ISO/IEC 27001 Control 5.27: Learning from information security incidents

Knowledge gained from information security incidents should be used to strengthen and improve the information security controls.

MidPoint is optional for implementation of this control.

Implementation of this control without midPoint is feasible. However, midPoint provides considerable advantages for implementation of this control, making the implementation more efficient and reliable.

MidPoint can provide essential information for ex-post investigation and processing of incidents, covering both the actions of attackers and responders.

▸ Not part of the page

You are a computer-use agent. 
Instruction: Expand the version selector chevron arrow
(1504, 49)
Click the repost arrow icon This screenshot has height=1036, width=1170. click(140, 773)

MidPoint records all operations in audit trail, including actions of the attackers and responders. This information can be used to learn about the incident, as well as evaluate the steps taken to respond to incident. Reporting capabilities and assignment metadata can provide essential information about affected identities, as well as provide insights and estimates about vulnerable identities that could be affected in similar incidents in the future. Synchronization capability can be used to discover discrepancies between the policy and reality, discovering illegal accounts and privileges that were either created by attacker, or that are leftovers from incident response. Such information provides important insights to the modus operandi of an attacker, and it manifests flaws in response plans (e.g. missing clean-up instructions). Simulation capability can be used to preview the effects of changes that an attacker would make, estimating their effects on access control. Simulation can also be used to predict and validate proposed changes to policies, to reflect the post-incident knowledge.